#### SHORT PROBLEM
Reproduce the records below word for word, starting at their first line and stopping after the line that contains "Click the translucent".

#### RECORD LIST
————————
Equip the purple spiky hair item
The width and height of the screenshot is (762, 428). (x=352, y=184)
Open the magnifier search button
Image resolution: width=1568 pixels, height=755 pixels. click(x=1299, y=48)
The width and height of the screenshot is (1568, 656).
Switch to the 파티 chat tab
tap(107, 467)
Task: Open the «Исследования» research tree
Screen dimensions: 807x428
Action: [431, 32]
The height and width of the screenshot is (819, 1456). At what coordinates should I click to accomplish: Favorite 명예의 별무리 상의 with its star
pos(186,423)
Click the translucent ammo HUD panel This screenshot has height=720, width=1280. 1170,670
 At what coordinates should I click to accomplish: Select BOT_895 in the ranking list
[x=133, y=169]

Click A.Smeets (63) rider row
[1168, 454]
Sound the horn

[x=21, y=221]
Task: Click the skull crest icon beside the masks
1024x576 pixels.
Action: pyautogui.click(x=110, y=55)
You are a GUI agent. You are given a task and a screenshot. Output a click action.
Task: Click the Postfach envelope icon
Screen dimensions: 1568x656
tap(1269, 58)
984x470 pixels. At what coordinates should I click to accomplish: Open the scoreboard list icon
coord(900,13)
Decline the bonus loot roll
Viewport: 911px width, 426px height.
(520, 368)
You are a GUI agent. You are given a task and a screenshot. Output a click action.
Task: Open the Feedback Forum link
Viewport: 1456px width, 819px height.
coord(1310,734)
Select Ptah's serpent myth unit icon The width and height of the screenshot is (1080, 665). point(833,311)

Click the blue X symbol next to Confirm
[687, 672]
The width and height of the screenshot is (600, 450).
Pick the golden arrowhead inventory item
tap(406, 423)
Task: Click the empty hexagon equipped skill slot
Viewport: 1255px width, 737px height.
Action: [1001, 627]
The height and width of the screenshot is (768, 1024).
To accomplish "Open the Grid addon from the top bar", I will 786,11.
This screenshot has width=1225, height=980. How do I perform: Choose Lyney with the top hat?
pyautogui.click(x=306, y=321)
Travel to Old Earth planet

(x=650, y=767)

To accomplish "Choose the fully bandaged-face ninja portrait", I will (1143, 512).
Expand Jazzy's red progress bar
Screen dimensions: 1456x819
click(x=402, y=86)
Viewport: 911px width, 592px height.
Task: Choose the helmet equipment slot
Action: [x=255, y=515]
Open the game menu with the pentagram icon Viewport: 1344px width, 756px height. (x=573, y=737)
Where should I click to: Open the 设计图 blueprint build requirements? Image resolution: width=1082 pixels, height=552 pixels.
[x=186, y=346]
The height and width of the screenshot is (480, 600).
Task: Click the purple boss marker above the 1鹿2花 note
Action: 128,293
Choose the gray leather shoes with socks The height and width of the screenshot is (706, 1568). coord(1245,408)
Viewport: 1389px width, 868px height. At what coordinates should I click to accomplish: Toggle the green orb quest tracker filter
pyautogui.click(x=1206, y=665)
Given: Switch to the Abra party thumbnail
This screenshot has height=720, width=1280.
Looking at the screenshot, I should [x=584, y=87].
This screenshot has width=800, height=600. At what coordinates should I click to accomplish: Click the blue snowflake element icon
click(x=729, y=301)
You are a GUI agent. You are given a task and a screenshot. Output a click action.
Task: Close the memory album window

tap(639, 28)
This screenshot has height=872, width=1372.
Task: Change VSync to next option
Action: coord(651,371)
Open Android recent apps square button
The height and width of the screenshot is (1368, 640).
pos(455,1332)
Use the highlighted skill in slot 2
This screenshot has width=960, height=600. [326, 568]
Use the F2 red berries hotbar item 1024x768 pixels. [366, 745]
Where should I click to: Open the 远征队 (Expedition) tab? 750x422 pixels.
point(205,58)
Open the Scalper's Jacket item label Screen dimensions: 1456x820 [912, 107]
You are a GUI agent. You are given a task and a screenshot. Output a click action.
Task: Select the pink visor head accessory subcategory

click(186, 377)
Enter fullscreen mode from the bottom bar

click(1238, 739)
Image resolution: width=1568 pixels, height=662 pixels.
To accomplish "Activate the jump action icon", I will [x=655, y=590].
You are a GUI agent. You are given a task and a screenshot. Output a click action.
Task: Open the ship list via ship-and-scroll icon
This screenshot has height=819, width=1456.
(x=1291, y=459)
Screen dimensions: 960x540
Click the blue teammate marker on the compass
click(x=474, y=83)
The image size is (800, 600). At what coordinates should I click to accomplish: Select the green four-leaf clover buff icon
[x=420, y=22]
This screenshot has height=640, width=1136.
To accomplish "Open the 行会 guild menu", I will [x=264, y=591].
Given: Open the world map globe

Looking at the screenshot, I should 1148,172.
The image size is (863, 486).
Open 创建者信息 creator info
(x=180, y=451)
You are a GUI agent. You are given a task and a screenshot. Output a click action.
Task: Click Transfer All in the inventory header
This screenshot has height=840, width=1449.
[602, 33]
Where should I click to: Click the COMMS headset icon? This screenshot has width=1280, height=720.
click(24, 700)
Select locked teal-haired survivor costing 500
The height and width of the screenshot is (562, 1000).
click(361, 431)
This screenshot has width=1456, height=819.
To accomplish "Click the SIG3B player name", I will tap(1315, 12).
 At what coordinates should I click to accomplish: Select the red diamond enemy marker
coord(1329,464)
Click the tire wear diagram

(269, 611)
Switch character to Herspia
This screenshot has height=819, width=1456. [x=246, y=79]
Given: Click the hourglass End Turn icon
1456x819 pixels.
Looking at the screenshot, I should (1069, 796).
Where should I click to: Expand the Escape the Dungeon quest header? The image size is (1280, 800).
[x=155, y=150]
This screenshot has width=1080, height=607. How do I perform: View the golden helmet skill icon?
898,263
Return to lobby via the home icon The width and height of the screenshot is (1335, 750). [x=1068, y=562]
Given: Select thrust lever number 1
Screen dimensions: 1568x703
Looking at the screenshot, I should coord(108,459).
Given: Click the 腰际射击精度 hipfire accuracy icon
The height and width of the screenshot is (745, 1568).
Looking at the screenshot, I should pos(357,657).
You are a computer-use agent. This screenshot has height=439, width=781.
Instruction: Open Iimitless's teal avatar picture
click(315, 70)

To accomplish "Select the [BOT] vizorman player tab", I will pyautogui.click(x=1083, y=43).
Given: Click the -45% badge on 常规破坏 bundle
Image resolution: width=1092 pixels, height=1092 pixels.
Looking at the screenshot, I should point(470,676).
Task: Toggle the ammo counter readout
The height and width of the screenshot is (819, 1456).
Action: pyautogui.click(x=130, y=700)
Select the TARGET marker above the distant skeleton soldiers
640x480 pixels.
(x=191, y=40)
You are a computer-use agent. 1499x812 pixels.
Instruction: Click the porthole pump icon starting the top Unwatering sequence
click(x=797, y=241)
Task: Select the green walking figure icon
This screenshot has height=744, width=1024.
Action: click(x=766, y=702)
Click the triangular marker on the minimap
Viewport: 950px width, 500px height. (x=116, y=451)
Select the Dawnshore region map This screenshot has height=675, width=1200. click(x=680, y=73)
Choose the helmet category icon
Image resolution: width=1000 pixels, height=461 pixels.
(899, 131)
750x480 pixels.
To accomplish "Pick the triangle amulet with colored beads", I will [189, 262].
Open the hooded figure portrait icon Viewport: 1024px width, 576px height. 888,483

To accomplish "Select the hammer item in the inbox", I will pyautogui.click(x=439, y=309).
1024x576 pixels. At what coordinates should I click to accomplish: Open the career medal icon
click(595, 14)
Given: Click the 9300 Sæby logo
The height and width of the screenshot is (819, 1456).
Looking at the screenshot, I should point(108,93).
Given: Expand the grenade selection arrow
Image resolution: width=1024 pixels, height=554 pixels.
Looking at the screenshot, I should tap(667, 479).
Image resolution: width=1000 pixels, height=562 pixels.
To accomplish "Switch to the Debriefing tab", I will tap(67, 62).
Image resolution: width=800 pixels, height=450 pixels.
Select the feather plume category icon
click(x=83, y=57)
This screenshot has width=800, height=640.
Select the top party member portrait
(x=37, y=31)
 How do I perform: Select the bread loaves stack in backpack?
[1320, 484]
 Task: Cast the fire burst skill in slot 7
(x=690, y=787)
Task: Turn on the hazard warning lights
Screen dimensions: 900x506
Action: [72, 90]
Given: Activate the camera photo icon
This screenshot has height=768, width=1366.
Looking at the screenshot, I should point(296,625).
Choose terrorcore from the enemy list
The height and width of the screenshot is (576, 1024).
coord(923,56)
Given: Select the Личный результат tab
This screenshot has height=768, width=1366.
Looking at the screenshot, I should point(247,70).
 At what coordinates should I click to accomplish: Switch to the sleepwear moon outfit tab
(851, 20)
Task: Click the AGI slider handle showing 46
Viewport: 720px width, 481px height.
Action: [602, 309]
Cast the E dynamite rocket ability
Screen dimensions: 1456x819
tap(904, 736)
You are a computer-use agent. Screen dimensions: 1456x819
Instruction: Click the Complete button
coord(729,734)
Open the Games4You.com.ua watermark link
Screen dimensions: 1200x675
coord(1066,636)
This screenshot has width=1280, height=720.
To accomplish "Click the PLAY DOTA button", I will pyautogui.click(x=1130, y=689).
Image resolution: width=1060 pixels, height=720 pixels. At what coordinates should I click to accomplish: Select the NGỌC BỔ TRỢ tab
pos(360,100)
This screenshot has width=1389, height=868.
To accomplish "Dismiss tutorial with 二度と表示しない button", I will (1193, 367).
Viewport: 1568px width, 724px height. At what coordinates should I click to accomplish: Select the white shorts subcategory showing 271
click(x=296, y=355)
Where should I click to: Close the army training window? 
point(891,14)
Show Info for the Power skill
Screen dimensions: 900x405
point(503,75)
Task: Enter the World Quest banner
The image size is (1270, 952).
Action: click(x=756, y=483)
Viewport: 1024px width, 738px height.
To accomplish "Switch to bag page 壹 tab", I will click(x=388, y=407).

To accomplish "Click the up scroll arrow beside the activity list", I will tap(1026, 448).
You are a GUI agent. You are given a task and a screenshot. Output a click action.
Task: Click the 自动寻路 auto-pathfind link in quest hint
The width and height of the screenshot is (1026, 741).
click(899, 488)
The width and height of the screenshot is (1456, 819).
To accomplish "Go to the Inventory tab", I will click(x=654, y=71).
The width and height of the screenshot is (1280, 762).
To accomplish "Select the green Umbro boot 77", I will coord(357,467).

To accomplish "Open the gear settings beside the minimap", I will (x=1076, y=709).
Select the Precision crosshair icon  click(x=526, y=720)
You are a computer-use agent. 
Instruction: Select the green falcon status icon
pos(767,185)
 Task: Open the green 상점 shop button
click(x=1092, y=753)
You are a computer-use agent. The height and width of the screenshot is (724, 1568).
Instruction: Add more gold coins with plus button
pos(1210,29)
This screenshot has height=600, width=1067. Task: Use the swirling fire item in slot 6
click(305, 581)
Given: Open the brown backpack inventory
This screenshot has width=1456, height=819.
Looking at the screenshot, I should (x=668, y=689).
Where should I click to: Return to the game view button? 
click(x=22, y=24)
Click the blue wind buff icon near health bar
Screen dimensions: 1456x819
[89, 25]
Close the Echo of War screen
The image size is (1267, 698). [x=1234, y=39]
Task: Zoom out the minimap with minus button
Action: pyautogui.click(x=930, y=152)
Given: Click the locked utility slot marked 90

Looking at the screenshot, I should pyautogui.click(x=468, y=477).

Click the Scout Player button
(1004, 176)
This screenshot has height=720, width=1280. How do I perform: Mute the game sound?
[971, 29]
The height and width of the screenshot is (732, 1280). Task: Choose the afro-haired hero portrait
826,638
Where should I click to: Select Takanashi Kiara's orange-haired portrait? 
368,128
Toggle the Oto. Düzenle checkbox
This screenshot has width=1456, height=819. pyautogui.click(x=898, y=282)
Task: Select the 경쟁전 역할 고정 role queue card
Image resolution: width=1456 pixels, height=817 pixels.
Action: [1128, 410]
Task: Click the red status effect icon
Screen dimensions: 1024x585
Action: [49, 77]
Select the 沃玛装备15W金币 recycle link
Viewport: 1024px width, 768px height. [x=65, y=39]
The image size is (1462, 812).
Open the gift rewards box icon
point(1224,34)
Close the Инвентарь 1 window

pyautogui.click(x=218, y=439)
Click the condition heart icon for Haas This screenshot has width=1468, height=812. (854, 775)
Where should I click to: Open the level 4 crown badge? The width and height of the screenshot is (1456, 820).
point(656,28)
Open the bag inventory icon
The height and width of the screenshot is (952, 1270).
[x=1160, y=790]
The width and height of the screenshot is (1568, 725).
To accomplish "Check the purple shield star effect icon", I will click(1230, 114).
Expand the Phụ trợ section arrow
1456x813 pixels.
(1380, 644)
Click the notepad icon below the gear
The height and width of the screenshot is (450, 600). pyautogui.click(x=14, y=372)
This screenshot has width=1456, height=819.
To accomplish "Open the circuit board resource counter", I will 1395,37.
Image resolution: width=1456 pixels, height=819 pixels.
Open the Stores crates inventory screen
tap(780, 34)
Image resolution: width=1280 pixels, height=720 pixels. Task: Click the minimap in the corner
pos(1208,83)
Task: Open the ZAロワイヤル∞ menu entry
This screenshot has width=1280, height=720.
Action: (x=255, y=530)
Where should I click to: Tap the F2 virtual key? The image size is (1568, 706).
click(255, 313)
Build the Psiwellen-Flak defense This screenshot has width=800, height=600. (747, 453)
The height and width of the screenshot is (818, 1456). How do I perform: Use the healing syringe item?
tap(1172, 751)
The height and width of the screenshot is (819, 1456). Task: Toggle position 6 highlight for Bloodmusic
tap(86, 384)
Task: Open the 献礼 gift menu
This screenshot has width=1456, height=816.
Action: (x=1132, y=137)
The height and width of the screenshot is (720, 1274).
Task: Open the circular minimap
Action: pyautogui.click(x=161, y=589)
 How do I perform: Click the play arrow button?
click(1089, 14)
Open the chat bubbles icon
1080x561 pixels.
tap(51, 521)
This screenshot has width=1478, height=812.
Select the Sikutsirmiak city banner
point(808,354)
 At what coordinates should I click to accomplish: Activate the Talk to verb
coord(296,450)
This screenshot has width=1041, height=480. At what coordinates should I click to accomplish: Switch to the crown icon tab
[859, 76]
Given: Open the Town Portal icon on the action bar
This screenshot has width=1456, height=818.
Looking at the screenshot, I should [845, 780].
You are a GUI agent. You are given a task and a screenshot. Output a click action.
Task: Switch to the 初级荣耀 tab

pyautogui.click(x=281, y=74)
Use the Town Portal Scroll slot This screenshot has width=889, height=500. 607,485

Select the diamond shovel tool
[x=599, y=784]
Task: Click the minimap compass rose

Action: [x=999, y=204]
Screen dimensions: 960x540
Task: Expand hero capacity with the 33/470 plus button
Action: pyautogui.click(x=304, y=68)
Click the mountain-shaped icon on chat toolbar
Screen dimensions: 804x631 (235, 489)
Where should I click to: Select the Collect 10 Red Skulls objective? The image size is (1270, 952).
————————
#### WRITTEN RESPONSE
Equip the purple spiky hair item
The width and height of the screenshot is (762, 428). (x=352, y=184)
Open the magnifier search button
Image resolution: width=1568 pixels, height=755 pixels. click(x=1299, y=48)
The width and height of the screenshot is (1568, 656).
Switch to the 파티 chat tab
tap(107, 467)
Task: Open the «Исследования» research tree
Screen dimensions: 807x428
Action: [431, 32]
The height and width of the screenshot is (819, 1456). At what coordinates should I click to accomplish: Favorite 명예의 별무리 상의 with its star
pos(186,423)
Click the translucent ammo HUD panel This screenshot has height=720, width=1280. 1170,670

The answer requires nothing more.